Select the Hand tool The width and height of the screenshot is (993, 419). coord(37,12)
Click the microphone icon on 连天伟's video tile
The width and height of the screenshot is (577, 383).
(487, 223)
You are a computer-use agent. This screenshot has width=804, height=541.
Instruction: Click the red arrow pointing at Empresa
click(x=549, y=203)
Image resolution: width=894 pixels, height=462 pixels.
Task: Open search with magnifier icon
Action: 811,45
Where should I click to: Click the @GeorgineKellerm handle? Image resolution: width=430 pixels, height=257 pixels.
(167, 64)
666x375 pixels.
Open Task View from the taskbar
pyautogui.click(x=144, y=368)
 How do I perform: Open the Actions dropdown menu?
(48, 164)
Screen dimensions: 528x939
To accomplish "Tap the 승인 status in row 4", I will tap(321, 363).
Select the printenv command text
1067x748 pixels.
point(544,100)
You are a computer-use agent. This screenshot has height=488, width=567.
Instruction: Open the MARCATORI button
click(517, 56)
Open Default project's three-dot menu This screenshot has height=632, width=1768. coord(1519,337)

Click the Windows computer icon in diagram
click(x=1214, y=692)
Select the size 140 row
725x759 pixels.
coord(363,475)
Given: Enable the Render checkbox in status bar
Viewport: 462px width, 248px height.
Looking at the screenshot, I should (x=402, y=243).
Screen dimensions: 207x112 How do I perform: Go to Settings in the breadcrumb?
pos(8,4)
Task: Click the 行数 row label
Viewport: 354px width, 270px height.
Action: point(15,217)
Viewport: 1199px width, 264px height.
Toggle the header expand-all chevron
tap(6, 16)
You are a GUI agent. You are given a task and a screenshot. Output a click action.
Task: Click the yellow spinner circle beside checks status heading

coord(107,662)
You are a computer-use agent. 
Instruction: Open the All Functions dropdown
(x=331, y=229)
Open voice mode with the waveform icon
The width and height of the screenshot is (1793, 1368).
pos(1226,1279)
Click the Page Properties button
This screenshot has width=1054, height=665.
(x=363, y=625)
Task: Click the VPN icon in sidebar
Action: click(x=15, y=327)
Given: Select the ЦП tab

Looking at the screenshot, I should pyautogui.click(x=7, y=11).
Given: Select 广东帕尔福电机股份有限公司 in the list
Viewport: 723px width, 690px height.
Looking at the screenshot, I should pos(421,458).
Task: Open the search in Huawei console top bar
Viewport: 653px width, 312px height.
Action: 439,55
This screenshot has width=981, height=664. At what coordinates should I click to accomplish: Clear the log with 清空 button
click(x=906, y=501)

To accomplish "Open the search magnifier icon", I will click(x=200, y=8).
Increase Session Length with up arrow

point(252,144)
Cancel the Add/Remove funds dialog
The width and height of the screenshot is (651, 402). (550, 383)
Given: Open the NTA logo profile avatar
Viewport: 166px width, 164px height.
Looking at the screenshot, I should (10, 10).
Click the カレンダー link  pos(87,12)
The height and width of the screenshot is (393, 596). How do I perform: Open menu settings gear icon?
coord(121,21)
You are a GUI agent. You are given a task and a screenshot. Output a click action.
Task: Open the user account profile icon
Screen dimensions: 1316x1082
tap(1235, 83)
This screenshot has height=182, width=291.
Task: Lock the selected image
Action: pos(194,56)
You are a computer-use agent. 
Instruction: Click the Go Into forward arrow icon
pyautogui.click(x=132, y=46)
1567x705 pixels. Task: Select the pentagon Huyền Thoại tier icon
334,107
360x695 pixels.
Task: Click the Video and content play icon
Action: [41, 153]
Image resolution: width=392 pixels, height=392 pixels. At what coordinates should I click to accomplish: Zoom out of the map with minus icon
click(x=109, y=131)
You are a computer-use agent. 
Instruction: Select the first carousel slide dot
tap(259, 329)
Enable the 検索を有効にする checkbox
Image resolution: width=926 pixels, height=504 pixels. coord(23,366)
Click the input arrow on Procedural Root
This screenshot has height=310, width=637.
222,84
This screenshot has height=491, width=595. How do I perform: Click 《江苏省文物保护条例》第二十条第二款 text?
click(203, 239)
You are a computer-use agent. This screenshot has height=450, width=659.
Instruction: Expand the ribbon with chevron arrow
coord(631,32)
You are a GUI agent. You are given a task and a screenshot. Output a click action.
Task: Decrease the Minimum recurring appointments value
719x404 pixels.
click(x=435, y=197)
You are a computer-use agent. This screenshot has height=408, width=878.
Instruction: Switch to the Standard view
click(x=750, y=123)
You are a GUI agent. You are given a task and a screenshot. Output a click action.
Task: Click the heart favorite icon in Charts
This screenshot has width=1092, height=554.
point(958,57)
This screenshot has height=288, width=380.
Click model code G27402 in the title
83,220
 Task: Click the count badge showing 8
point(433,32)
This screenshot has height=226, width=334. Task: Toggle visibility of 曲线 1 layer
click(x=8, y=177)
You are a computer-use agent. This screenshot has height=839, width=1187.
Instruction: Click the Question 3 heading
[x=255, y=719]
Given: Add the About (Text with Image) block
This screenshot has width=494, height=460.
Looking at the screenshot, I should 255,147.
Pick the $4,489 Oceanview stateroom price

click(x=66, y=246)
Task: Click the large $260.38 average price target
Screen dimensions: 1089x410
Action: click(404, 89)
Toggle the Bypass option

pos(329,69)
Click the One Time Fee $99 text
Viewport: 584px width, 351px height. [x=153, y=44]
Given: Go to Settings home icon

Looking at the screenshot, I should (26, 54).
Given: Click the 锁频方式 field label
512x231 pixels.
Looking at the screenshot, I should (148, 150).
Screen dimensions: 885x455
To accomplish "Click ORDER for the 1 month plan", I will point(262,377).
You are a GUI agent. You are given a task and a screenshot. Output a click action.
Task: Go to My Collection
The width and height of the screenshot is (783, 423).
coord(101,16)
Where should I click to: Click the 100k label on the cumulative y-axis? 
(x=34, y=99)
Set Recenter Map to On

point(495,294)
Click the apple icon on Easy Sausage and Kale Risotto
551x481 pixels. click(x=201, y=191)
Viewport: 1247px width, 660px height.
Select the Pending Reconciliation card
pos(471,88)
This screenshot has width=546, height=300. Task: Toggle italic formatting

#### What is needed
Could you retype all of the entries, leaving every character unchanged?

#### Exercise solution
Select the Hand tool The width and height of the screenshot is (993, 419). coord(37,12)
Click the microphone icon on 连天伟's video tile
The width and height of the screenshot is (577, 383).
(487, 223)
You are a computer-use agent. This screenshot has width=804, height=541.
Instruction: Click the red arrow pointing at Empresa
click(x=549, y=203)
Image resolution: width=894 pixels, height=462 pixels.
Task: Open search with magnifier icon
Action: 811,45
Where should I click to: Click the @GeorgineKellerm handle? Image resolution: width=430 pixels, height=257 pixels.
(167, 64)
666x375 pixels.
Open Task View from the taskbar
pyautogui.click(x=144, y=368)
 How do I perform: Open the Actions dropdown menu?
(48, 164)
Screen dimensions: 528x939
To accomplish "Tap the 승인 status in row 4", I will tap(321, 363).
Select the printenv command text
1067x748 pixels.
point(544,100)
You are a computer-use agent. This screenshot has height=488, width=567.
Instruction: Open the MARCATORI button
click(517, 56)
Open Default project's three-dot menu This screenshot has height=632, width=1768. coord(1519,337)

Click the Windows computer icon in diagram
click(x=1214, y=692)
Select the size 140 row
725x759 pixels.
coord(363,475)
Given: Enable the Render checkbox in status bar
Viewport: 462px width, 248px height.
Looking at the screenshot, I should (x=402, y=243).
Screen dimensions: 207x112 How do I perform: Go to Settings in the breadcrumb?
pos(8,4)
Task: Click the 行数 row label
Viewport: 354px width, 270px height.
Action: point(15,217)
Viewport: 1199px width, 264px height.
Toggle the header expand-all chevron
tap(6, 16)
You are a GUI agent. You are given a task and a screenshot. Output a click action.
Task: Click the yellow spinner circle beside checks status heading

coord(107,662)
You are a computer-use agent. 
Instruction: Open the All Functions dropdown
(x=331, y=229)
Open voice mode with the waveform icon
The width and height of the screenshot is (1793, 1368).
pos(1226,1279)
Click the Page Properties button
This screenshot has width=1054, height=665.
(x=363, y=625)
Task: Click the VPN icon in sidebar
Action: click(x=15, y=327)
Given: Select the ЦП tab

Looking at the screenshot, I should pyautogui.click(x=7, y=11).
Given: Select 广东帕尔福电机股份有限公司 in the list
Viewport: 723px width, 690px height.
Looking at the screenshot, I should pos(421,458).
Task: Open the search in Huawei console top bar
Viewport: 653px width, 312px height.
Action: 439,55
This screenshot has width=981, height=664. At what coordinates should I click to accomplish: Clear the log with 清空 button
click(x=906, y=501)

To accomplish "Open the search magnifier icon", I will click(x=200, y=8).
Increase Session Length with up arrow

point(252,144)
Cancel the Add/Remove funds dialog
The width and height of the screenshot is (651, 402). (550, 383)
Given: Open the NTA logo profile avatar
Viewport: 166px width, 164px height.
Looking at the screenshot, I should (10, 10).
Click the カレンダー link  pos(87,12)
The height and width of the screenshot is (393, 596). How do I perform: Open menu settings gear icon?
coord(121,21)
You are a GUI agent. You are given a task and a screenshot. Output a click action.
Task: Open the user account profile icon
Screen dimensions: 1316x1082
tap(1235, 83)
This screenshot has height=182, width=291.
Task: Lock the selected image
Action: pos(194,56)
You are a computer-use agent. 
Instruction: Click the Go Into forward arrow icon
pyautogui.click(x=132, y=46)
1567x705 pixels. Task: Select the pentagon Huyền Thoại tier icon
334,107
360x695 pixels.
Task: Click the Video and content play icon
Action: [41, 153]
Image resolution: width=392 pixels, height=392 pixels. At what coordinates should I click to accomplish: Zoom out of the map with minus icon
click(x=109, y=131)
You are a computer-use agent. 
Instruction: Select the first carousel slide dot
tap(259, 329)
Enable the 検索を有効にする checkbox
Image resolution: width=926 pixels, height=504 pixels. coord(23,366)
Click the input arrow on Procedural Root
This screenshot has height=310, width=637.
222,84
This screenshot has height=491, width=595. How do I perform: Click 《江苏省文物保护条例》第二十条第二款 text?
click(203, 239)
You are a computer-use agent. This screenshot has height=450, width=659.
Instruction: Expand the ribbon with chevron arrow
coord(631,32)
You are a GUI agent. You are given a task and a screenshot. Output a click action.
Task: Decrease the Minimum recurring appointments value
719x404 pixels.
click(x=435, y=197)
You are a computer-use agent. This screenshot has height=408, width=878.
Instruction: Switch to the Standard view
click(x=750, y=123)
You are a GUI agent. You are given a task and a screenshot. Output a click action.
Task: Click the heart favorite icon in Charts
This screenshot has width=1092, height=554.
point(958,57)
This screenshot has height=288, width=380.
Click model code G27402 in the title
83,220
 Task: Click the count badge showing 8
point(433,32)
This screenshot has height=226, width=334. Task: Toggle visibility of 曲线 1 layer
click(x=8, y=177)
You are a computer-use agent. This screenshot has height=839, width=1187.
Instruction: Click the Question 3 heading
[x=255, y=719]
Given: Add the About (Text with Image) block
This screenshot has width=494, height=460.
Looking at the screenshot, I should 255,147.
Pick the $4,489 Oceanview stateroom price

click(x=66, y=246)
Task: Click the large $260.38 average price target
Screen dimensions: 1089x410
Action: click(404, 89)
Toggle the Bypass option

pos(329,69)
Click the One Time Fee $99 text
Viewport: 584px width, 351px height. [x=153, y=44]
Given: Go to Settings home icon

Looking at the screenshot, I should (26, 54).
Given: Click the 锁频方式 field label
512x231 pixels.
Looking at the screenshot, I should (148, 150).
Screen dimensions: 885x455
To accomplish "Click ORDER for the 1 month plan", I will point(262,377).
You are a GUI agent. You are given a task and a screenshot. Output a click action.
Task: Go to My Collection
The width and height of the screenshot is (783, 423).
coord(101,16)
Where should I click to: Click the 100k label on the cumulative y-axis? 
(x=34, y=99)
Set Recenter Map to On

point(495,294)
Click the apple icon on Easy Sausage and Kale Risotto
551x481 pixels. click(x=201, y=191)
Viewport: 1247px width, 660px height.
Select the Pending Reconciliation card
pos(471,88)
This screenshot has width=546, height=300. Task: Toggle italic formatting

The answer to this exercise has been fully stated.